Sorry for the long post, but I’m curious if anyone here has any thoughts about this or what we can do in this moment.
This is a great post, but probably best suited for c/finance if you haven't posted it there already
Definitely repost this to the finance comm
Thank for suggestion, I’m not as active here as I’d like so I didn’t know there was one!
o7
deleted by creator
Can you ask them to explain why this is a problem? Would they not have the billions of dollars incoming from the stock sales if everybody sold?
The real problem is the deposits required. Suddenly gamestop stocks being worth 2000% what they were, meant 2000% more deposits required for robinhood.
If there is a a rush of selling and withdrawing of cash, robinhood also needs liquidity to process and move those transactions, as it’s not as simple as moving the numbers on the spreadsheet. Ordinarily this isn’t a problem but the scale makes the liquidity in hand too tight, which can cause failures.

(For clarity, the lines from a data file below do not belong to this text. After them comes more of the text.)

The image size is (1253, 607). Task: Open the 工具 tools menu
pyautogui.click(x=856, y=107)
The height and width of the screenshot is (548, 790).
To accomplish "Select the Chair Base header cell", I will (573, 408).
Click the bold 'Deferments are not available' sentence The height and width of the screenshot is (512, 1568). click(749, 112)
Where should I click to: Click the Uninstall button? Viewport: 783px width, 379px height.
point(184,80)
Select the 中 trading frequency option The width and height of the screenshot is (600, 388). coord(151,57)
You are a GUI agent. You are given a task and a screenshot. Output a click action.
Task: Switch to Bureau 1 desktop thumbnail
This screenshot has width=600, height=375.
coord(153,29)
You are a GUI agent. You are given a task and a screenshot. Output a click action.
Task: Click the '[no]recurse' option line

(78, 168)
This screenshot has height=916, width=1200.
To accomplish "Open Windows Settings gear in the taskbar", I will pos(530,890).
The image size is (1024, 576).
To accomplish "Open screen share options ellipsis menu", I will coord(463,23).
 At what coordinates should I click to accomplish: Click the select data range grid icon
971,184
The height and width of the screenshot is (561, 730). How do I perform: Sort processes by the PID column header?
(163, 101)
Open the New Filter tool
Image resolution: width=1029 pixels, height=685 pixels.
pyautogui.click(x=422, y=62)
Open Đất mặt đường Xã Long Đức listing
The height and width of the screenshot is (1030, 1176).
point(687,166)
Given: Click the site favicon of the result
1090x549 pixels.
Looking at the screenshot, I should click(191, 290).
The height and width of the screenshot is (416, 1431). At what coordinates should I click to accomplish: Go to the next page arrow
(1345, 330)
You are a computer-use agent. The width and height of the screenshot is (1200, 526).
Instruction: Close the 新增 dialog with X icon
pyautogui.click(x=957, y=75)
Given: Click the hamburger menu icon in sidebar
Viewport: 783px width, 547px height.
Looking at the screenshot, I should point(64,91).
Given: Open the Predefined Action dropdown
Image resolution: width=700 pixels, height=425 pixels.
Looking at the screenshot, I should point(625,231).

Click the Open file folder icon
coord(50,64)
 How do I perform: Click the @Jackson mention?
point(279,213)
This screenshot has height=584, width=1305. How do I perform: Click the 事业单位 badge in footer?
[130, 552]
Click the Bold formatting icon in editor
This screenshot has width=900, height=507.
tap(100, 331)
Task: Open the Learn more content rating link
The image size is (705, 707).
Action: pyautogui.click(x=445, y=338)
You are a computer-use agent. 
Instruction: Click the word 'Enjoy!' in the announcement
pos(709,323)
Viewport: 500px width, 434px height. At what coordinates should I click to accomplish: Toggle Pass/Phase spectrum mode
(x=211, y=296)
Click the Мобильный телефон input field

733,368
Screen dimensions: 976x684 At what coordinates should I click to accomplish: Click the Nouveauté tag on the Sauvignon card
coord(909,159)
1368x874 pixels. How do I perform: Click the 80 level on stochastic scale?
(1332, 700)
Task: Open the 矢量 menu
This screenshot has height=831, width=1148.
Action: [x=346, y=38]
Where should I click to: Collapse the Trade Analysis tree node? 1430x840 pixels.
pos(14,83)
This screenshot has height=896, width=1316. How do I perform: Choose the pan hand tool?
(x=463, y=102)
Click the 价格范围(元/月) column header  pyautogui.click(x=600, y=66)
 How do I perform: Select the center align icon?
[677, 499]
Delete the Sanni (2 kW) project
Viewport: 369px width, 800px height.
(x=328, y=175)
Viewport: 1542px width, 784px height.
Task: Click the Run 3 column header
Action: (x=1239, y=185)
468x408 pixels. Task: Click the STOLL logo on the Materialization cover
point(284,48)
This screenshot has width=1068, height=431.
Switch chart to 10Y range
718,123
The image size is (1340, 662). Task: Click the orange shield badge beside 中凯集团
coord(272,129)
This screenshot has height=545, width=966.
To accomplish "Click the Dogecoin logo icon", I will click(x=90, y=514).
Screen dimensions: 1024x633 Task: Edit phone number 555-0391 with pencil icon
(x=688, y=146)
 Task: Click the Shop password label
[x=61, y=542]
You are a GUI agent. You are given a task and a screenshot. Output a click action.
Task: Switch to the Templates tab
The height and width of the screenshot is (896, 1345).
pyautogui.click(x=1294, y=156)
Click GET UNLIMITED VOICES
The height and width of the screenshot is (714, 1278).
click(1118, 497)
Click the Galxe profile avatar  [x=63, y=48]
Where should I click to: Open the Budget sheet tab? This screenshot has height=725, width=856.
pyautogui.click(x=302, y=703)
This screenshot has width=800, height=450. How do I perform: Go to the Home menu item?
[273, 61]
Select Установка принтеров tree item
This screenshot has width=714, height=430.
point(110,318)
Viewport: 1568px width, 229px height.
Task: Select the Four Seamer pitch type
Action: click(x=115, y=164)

If RH goes under and all those positions are liqified, does that at least partially save the hedge fund shorters?
Possibly. Kinda the complete version of what happened yesterday, when robinhood and other brokers wouldn’t allow buying. Less buyers means lower prices as people try to sell, lowering the price helps the hedge funds stem their losses and possibly cover their positions completely.
If all positions were liquidated, though, it’s like a mass sell off. The price of stocks across the board would fall rapidly, particularly things like gme where so many shares are held by Robin Hood users.